4. Words That Indicate Difference

Lying is cognitively demanding. One manifestation of this is that during the act of deception, the liar is often unable to make distinctions among competing points of view in their communications and so are less likely to draw comparisons. So the use of words that suggest difference is actually an indication of truthfulness. Constructions that present contrasting viewpoints — “as compared with other years . . .” — are examples of this.

Deceivers also have an agenda: to convince their target to believe their preferred narrative. They are unlikely to draw distinctions between other narratives and will tend to focus on their preferred one.

5. Words That Negate a Statement

Research also indicates that liars often employ more negative terms than truth tellers. This is why we drew the distinction between words indicating friendship and words that are friendly.

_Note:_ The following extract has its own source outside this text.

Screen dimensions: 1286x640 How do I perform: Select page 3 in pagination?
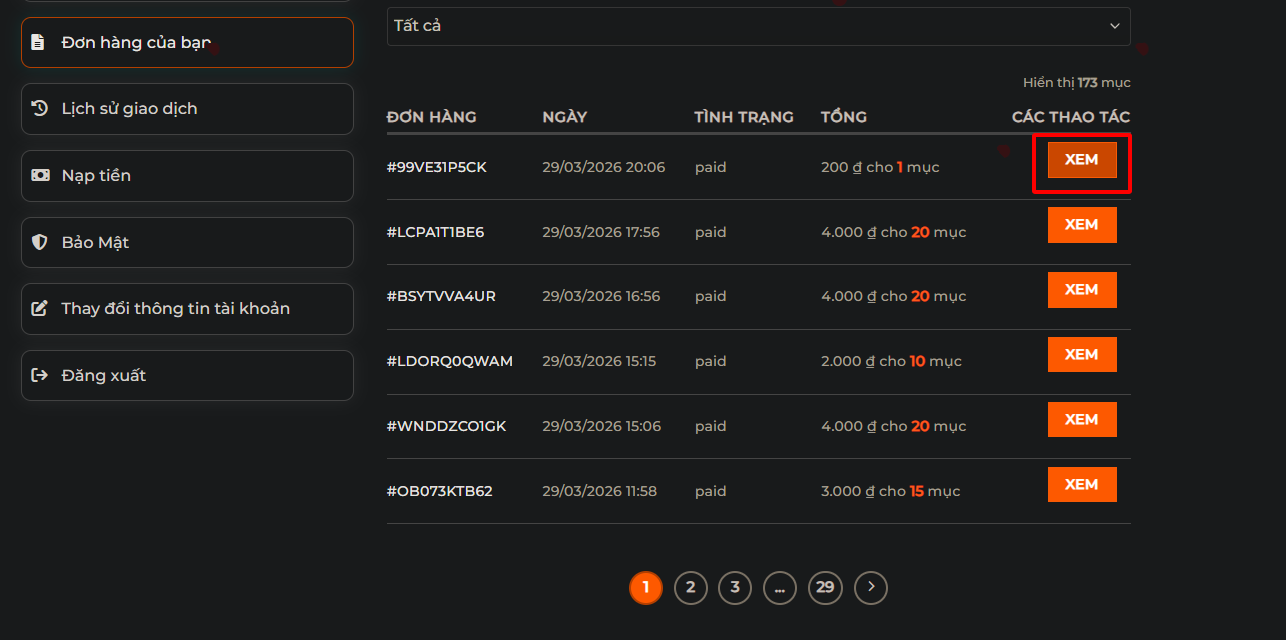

But researchers do not always find that the deceivers are more negative than the truthful. Our analysis of dishonest firm communications suggests, however, that they tend to use such words as “not,” “never,” “should not,” “does not,” and “must not” at a 50.4% greater proportion than the average.

So what is by far the strongest indicator of deception? The number of swear words in an annual report. Though they are rarities, swear words occur in scandal company annual reports a whopping 277.1% more frequently than the mean.